Keneler üç farklı aileye aittir. Kene türlerinin çoğunluğu iki familyaya aittir: Ixodidae (sert keneler) ve Argasidae (yumuşak keneler). Yaşayan üçüncü aile, adını bakteriyolog George Nuttall'dan alan Nuttalliellidae'dir. Tek bir tür olan Nuttalliella namaqua'dan oluşur ve bu nedenle monotipik bir taksondur. Nuttalliella namaqua, Tanzanya'dan Namibya ve Güney Afrika'ya kadar uzanan Güney Afrika'da bulunur.

Ixodidae, Argasidae'de bulunmayan scutum veya sert bir kalkanı olan 700'den fazla sert kene türü içerir. Argasidae yaklaşık 200 tür içerir; 2010 yılı itibariyle kabul edilen cinsler Antricola, Argas, Nothoaspis, Ornithodoros ve Otobius'tur. Skutumları yoktur ve kapitulum (ağız ve beslenme kısımları) vücudun altında gizlenmiştir. Acari içindeki Ixodida'nın filogenisi, 12 mitokondriyal proteinin amino asit dizilerinin 2014 maksimum parsimoni çalışmasına dayanan kladogramda gösterilmiştir. Argasidae bu çalışmada monofiletik görünmektedir.

Acari
Parazitiformes
Ixodida (keneler)

Nuttalliellidae (1 tür, Güney Afrika)

Ixodidae (sert keneler, ~700 tür)

Argasidae (yumuşak keneler, ~200 tür)

Mesostigmata (akarlar, Varroa dahil)

Acariformes (akarlar)

Anatomi ve fizyoloji

Ixodidae familyasından sert vücutlu bir kene, yalnız yıldız kenesi

Keneler, akarlar gibi, Acari alt sınıfına aittir ve karın bölgesinin (veya opisthosoma) birincil somatik segmentasyonundan yoksundur, bunun yerine bu parazitik araknidler karın bölgesinin sefalotoraks (veya prosoma) ile sonradan kaynaşmasını sunar. Diğer Chelicerata türlerine özgü tagmata, geri çekilebilen ve ağız parçalarını içeren gnathosoma (baş) ve bacakları, sindirim sistemini ve üreme organlarını içeren idiosoma (gövde) şeklinde gelişmiştir. Gnathosoma, deriyi delmek ve kan emmek için uyarlanmış ağız parçalarına sahip bir beslenme yapısıdır; başın ön kısmıdır ve ne beyin ne de göz içerir. Gnathosoma'nın özellikleri arasında iki palp, iki chelicerae ve hypostome bulunur. Hipostom sabitleyici görevi görür ve kenenin ağız parçalarını konağa sabitlemeye yardımcı olur. Chelicerae, konağın derisini kesmek ve delmek için kullanılan özelleşmiş uzantılardır; palpler ise duyusal işlevi olan bacak benzeri uzantılardır.

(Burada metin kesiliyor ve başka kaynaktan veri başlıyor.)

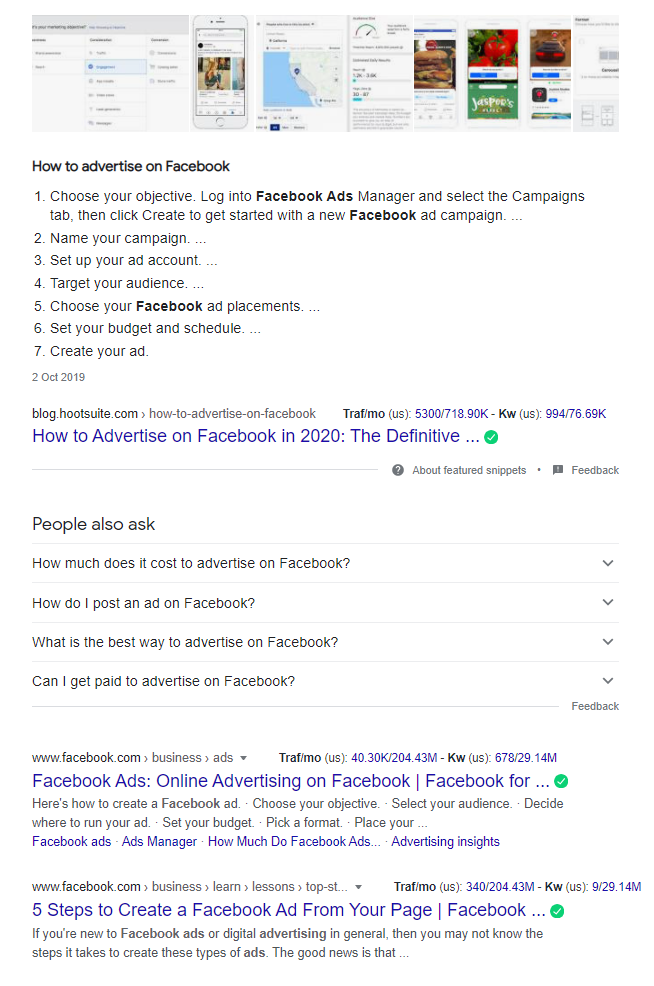Expand "What is the best way to advertise on Facebook?"
Screen dimensions: 654x986
click(x=608, y=641)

İdiosomanın ventral tarafında skleritler bulunur ve gonopor dördüncü çift bacak arasında yer alır. Segmentasyonun yokluğunda, idiosoma üzerindeki gözlerin, uzuvların ve gonoporun konumlandırılması tek konum rehberliğini sağlar.

Kenelerin çoğu inornattır ve kahverengi veya kırmızımsı kahverengi renkte görünür. Bununla birlikte, bazı türler süslüdür ve skutum üzerinde belirgin beyaz desenlere sahiptir.

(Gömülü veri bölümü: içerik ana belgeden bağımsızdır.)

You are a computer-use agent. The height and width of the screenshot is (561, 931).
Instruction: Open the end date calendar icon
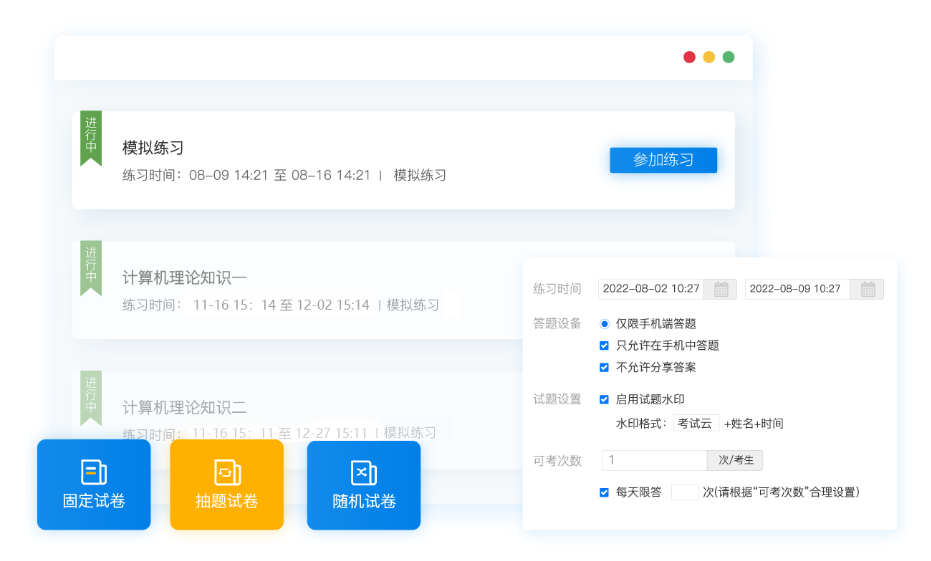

Larva keneler altı bacaklı olarak yumurtadan çıkar, diğer ikisini kanla beslendikten sonra alır ve nimf aşamasına geçer. Nimf ve yetişkin aşamalarında, kenelerin her biri yedi segmente sahip ve bir çift pençe ile uçlanmış sekiz bacağı vardır. Bacaklar bazen süslüdür ve genellikle duyusal veya dokunsal kıllar taşır. Hareket için kullanılmasının yanı sıra, bacak I'in tarsusu, konakçıdan yayılan kokuları ve kimyasalları tespit edebilen ve aynı zamanda sıcaklık ve hava akımlarındaki değişiklikleri algılayabilen benzersiz bir duyusal yapı olan Haller organını içerir. Keneler Haller organlarını konakçıdan yayılan kızılötesi ışığı algılamak için de kullanabilir. Hareketsiz kaldıklarında bacakları vücuda doğru sıkıca katlanmış halde kalır.

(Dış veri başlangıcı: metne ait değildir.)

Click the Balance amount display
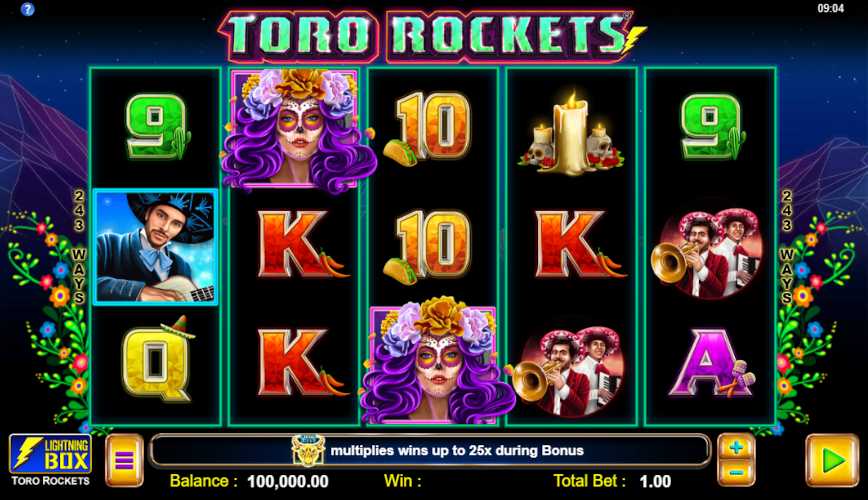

Keneler son derece sert, dayanıklı ve dirençli hayvanlardır. Yarım saat kadar uzun bir süre boyunca neredeyse boşlukta hayatta kalabilirler. Uyku dönemlerindeki yavaş metabolizmaları, öğünler arasında uzun süreler geçirmelerini sağlar. Kuraklık sırasında, on sekiz hafta kadar uzun bir süre beslenmeden susuzluğa dayanabilirler, ancak sınırlı enerji rezervlerine sahip keneler otuz altı hafta sonra kurumaya yenik düşebilir. Susuz kalmamak için keneler orman zeminindeki nemli noktalarda saklanır veya tükürük bezleri tarafından üretilen higroskopik sıvıyı dış ağız parçalarına salgılayarak ve daha sonra suyla zenginleştirilmiş sıvıyı yeniden sindirerek doymamış havadan su emerler.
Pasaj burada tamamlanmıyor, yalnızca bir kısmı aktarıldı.